What do you get for the dad who has everything? Something more personal than a sweater or tie, for sure. Books tend to be a good choice, but if he has already built a stunning three-tiered library and study to house his growing collection of books and manuscripts, the latest bestseller just won't do. One year, J.P. Morgan, Jr. (known as Jack) found a perfect little gift for his father. In 1906 and 1907, Pierpont Morgan had acquired some manuscripts of the American writer Bret Harte. Largely forgotten today, Harte was one of America's most popular (and well-paid) writers of the late 19th century. Jack built on this interest of his father's by giving him, for Christmas in 1909, the manuscript of Harte's short story How Santa Claus came to Simpson's Bar.

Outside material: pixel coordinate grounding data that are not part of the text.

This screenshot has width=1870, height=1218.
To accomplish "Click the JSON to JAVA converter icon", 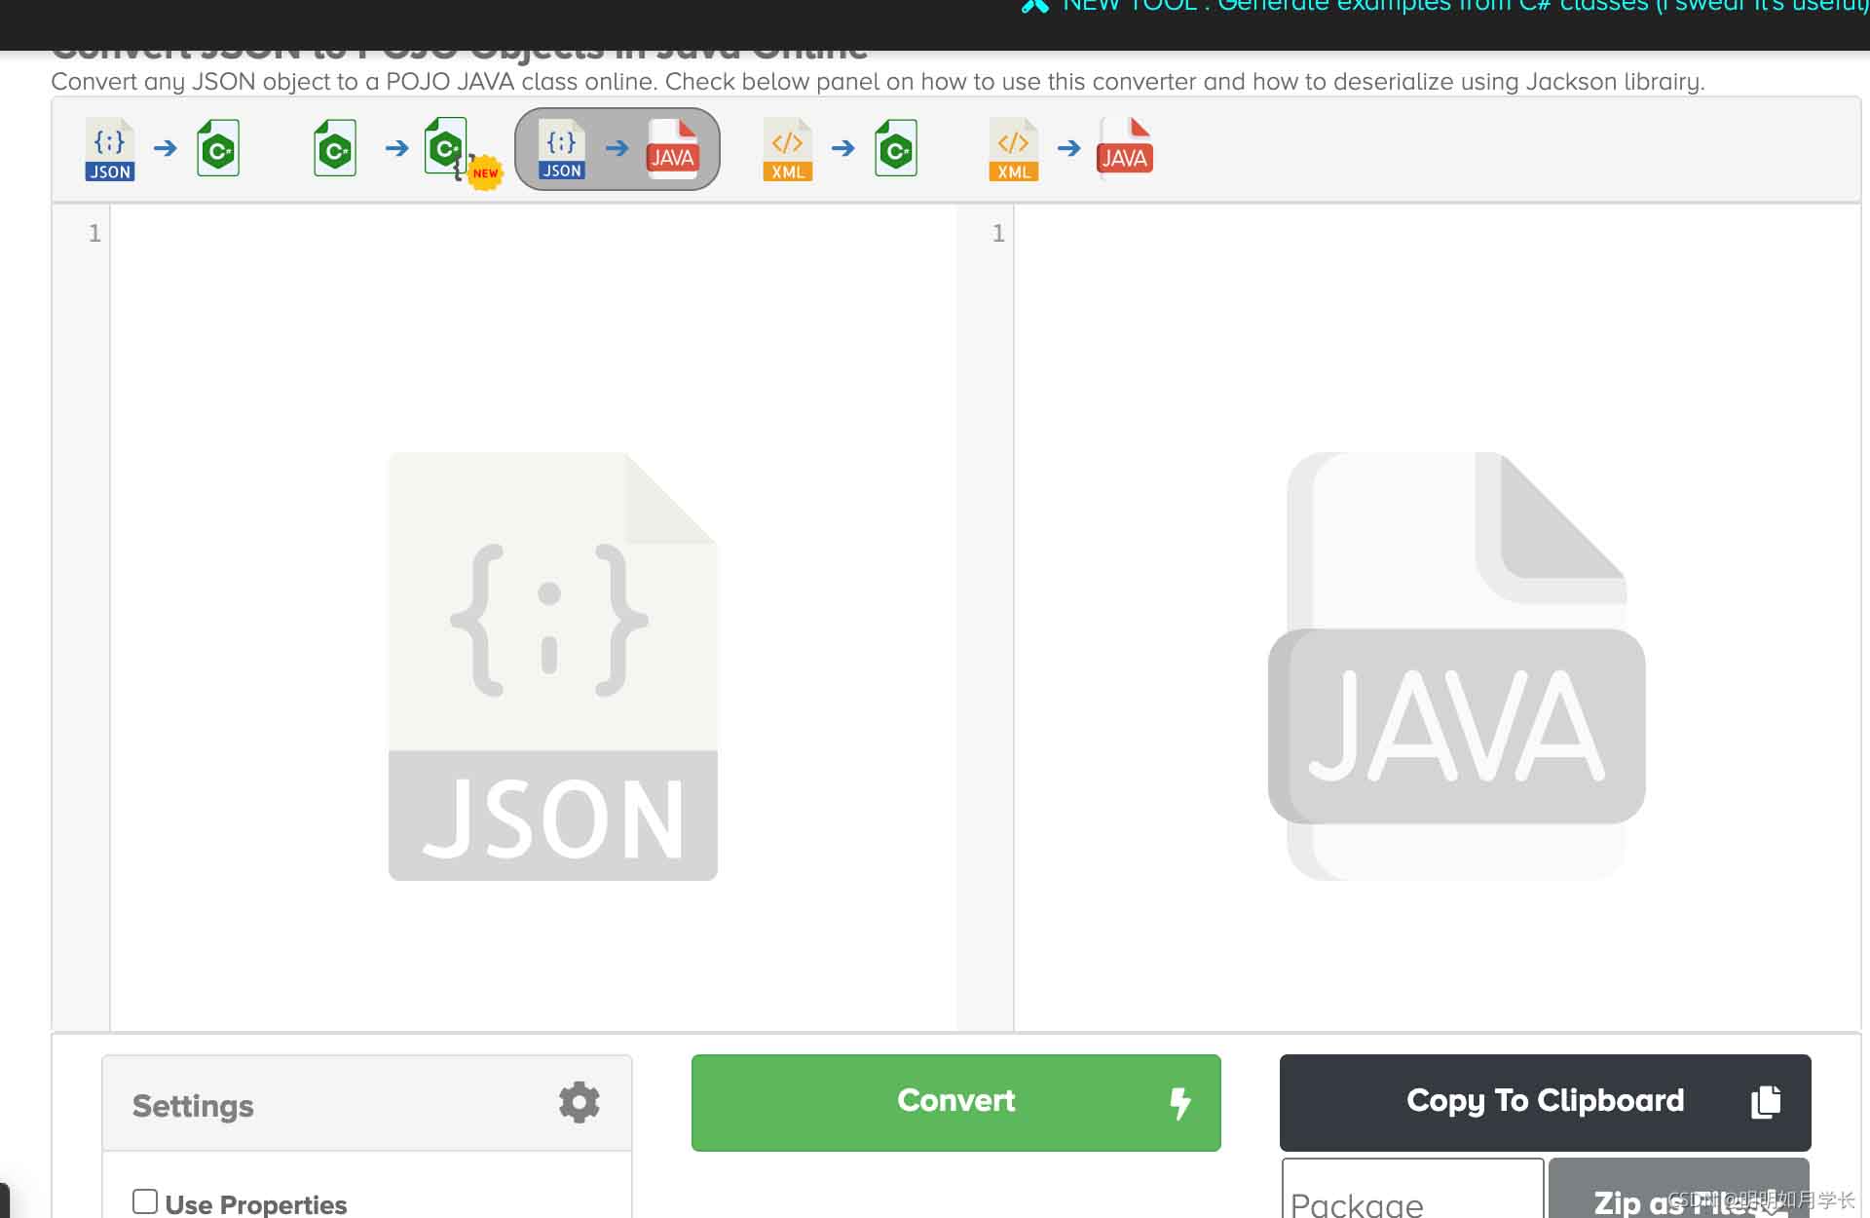I will (617, 150).
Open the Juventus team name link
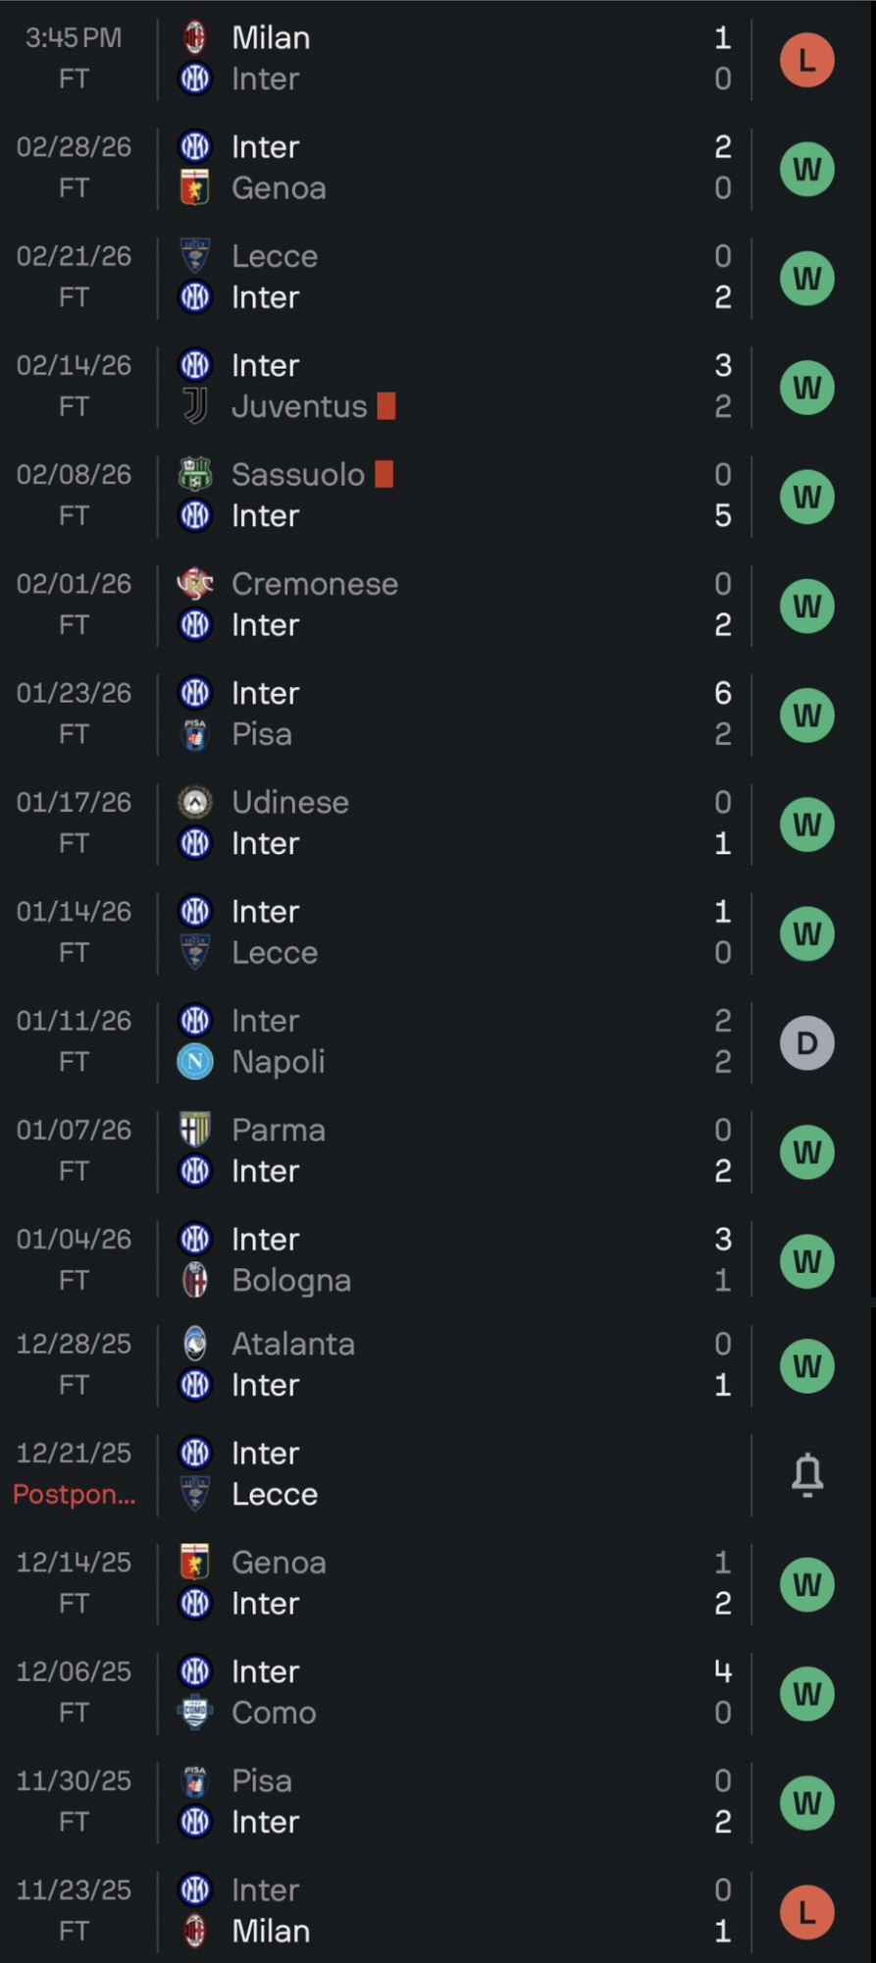 pos(299,406)
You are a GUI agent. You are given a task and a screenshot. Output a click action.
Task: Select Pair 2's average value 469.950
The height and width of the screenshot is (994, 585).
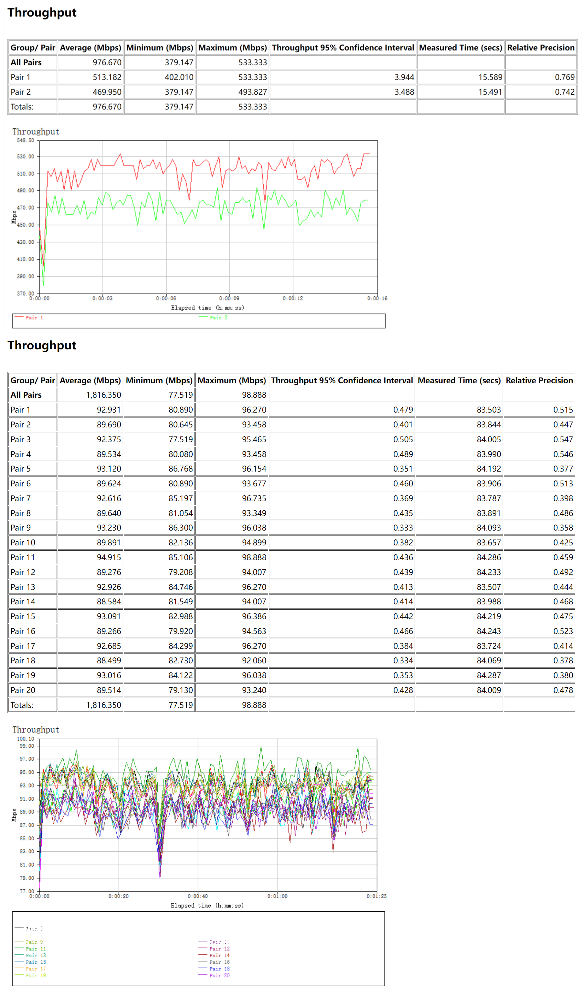point(107,92)
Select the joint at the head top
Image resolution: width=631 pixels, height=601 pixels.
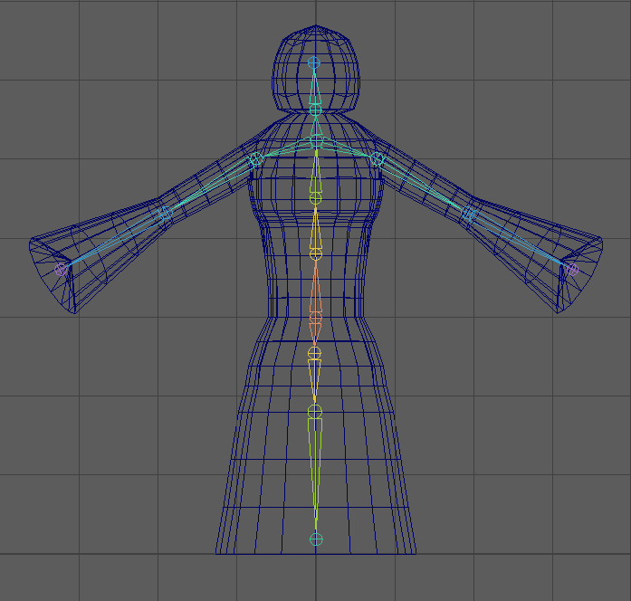click(314, 63)
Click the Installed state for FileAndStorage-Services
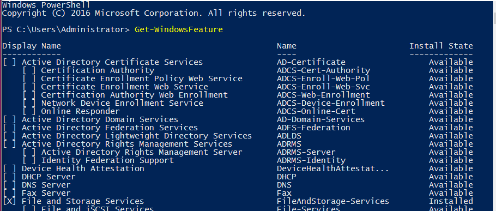The image size is (496, 211). (x=451, y=201)
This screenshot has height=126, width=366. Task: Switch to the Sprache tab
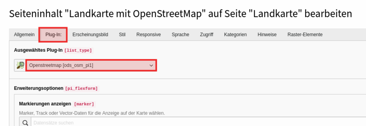click(180, 35)
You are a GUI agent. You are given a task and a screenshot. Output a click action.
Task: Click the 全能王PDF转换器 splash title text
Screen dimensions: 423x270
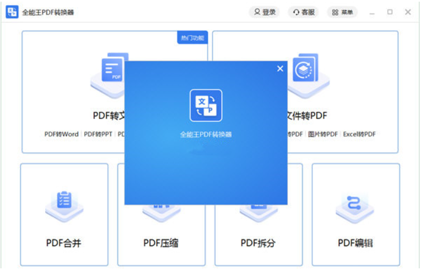point(206,135)
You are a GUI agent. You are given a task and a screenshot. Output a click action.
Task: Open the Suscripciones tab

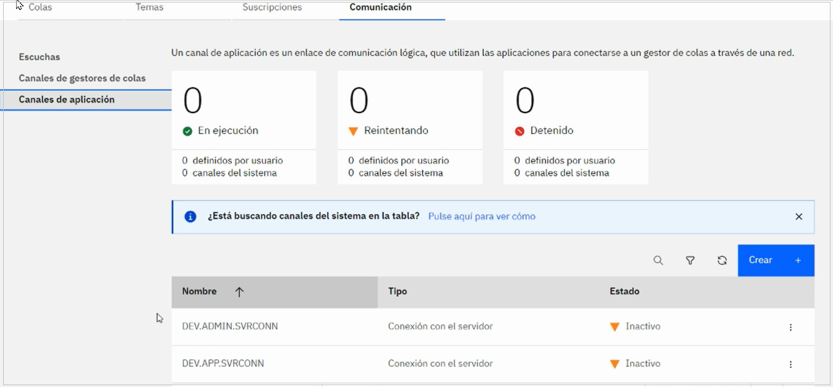272,8
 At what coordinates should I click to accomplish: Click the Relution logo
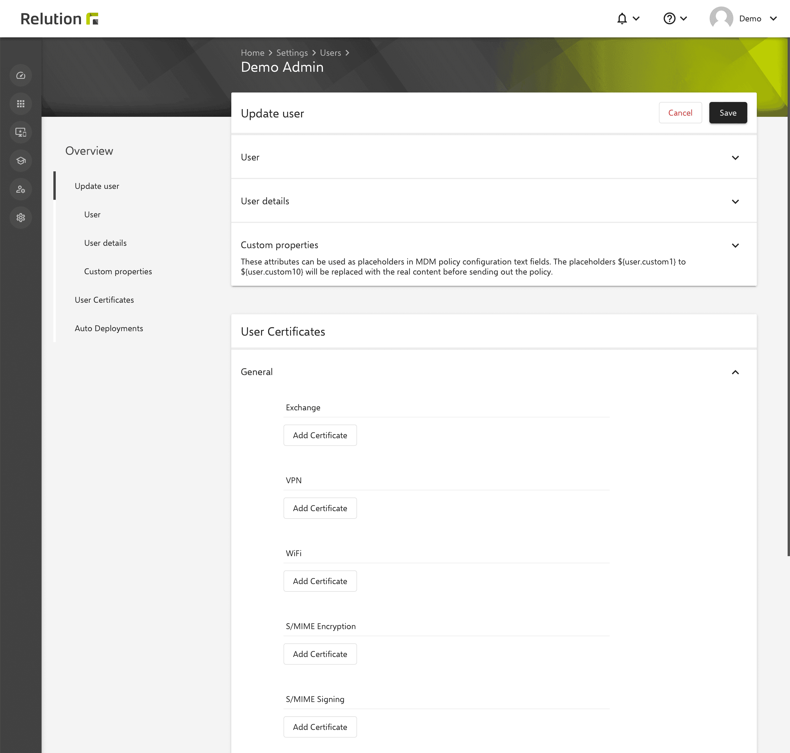pos(59,19)
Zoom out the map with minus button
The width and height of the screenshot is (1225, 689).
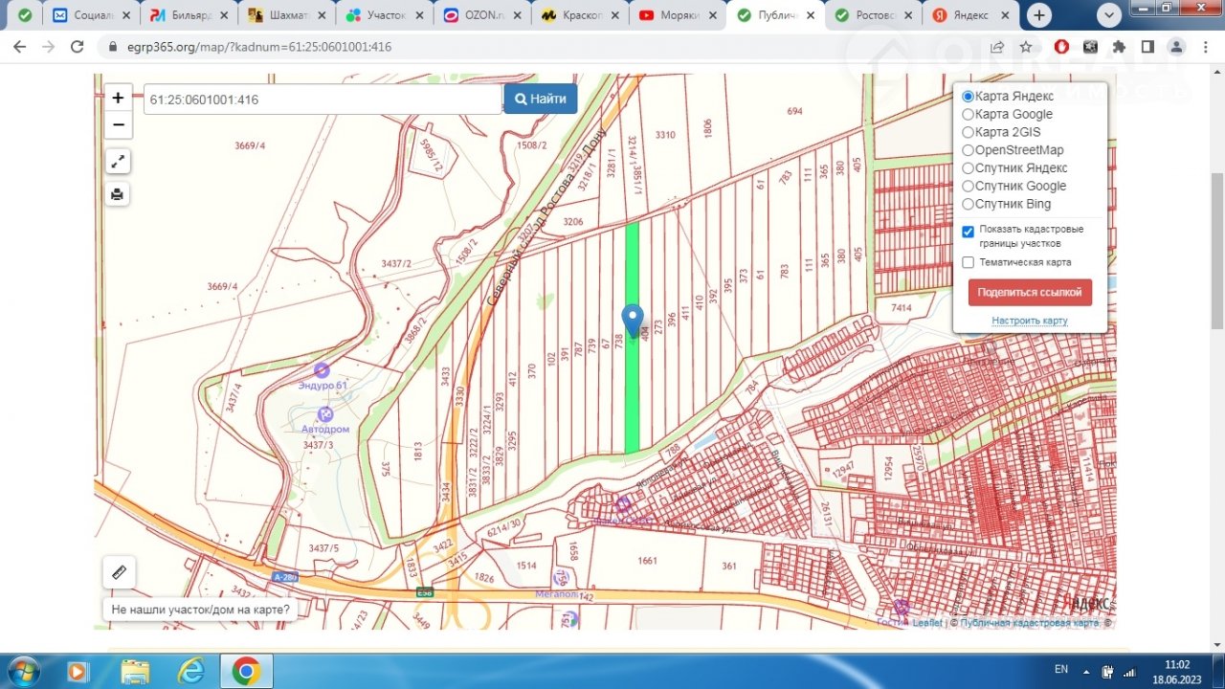(118, 124)
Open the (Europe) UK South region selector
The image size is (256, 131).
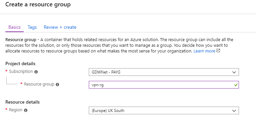point(164,111)
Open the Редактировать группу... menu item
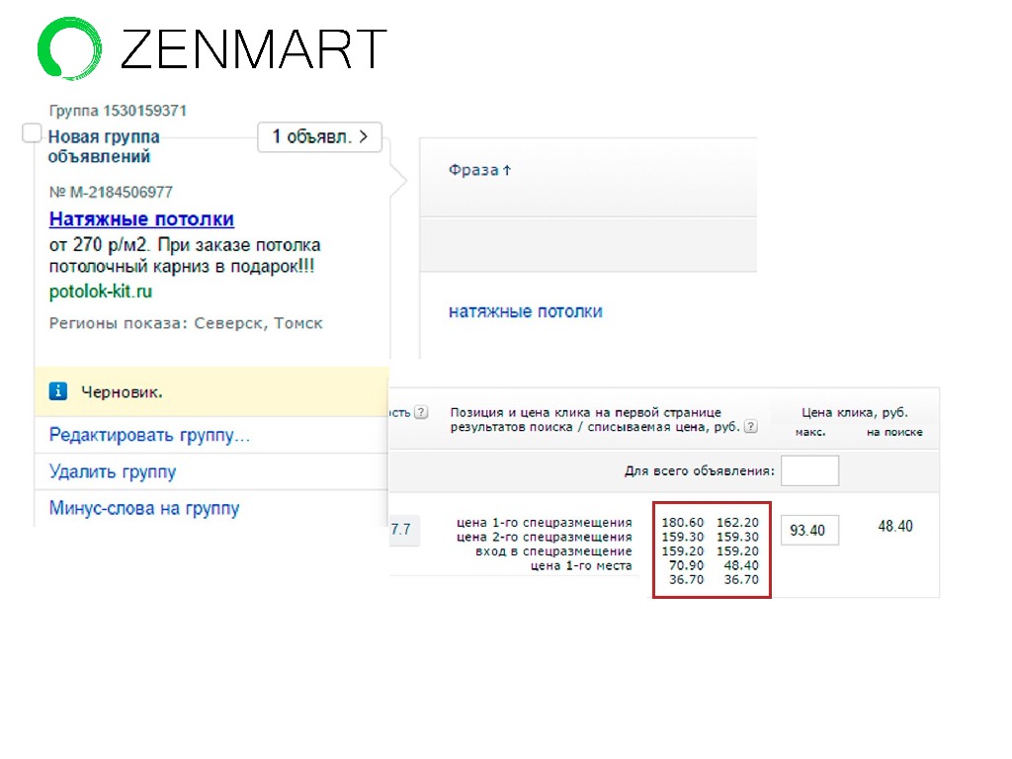Screen dimensions: 1012x759 (x=149, y=435)
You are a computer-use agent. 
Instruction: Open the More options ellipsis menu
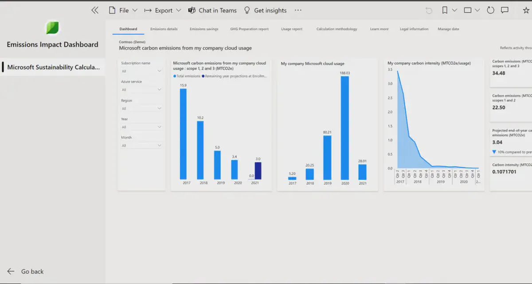click(297, 10)
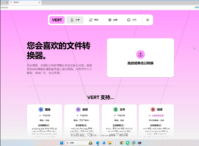
Task: Open Google Chrome from the taskbar
Action: [x=122, y=143]
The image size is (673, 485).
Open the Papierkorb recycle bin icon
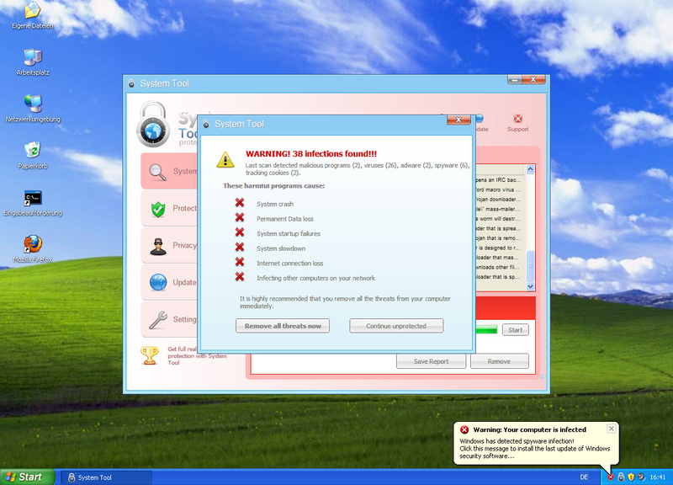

The manuscript is written on oblong yellow-gold sheets of paper and Harte has inserted a few revisions, showing us that this is a working draft. The story is about a sick boy who on Christmas Eve asks his father, a barkeep in the Sacramento valley, whether "Sandy Claws" is real. The boy doesn't know that Christmas is a holiday and he's never heard of Santa until the day before when someone tells him that "everywhere else but yer everybody gives things to everybody Chrismiss" and that someone named climbs down the chimney and leaves gifts in the children's boots. Overhearing the sad exchange, a bar patron rides out into the night to acquire some gifts for the boy. He returns, wounded by a highwayman, just before daybreak with a satchel of toys: "It don't look like much, that's a fact," said Dick, ruefully . . . "But it's the best we could do . . . Take 'em, Old Man, and put 'em in his stocking, and tell him -- tell him, you know -- hold me, Old Man --" The Old Man caught at his sinking figure. "Tell him," said Dick, with a weak little laugh -- "tell him Sandy Claus has come."
The gift clearly touched a soft spot in Pierpont Morgan's heart -- when the manuscripts collection was assigned formal accession numbers, this, along with another Christmas gift from Jack, were given MA 1 and MA 2.
The Leon Levy Foundation is generously underwriting a major project to upgrade catalog records for the Morgan's collection of literary and historical manuscripts. The project is the most substantive effort to date to improve primary research information on a portion of this large and highly important collection.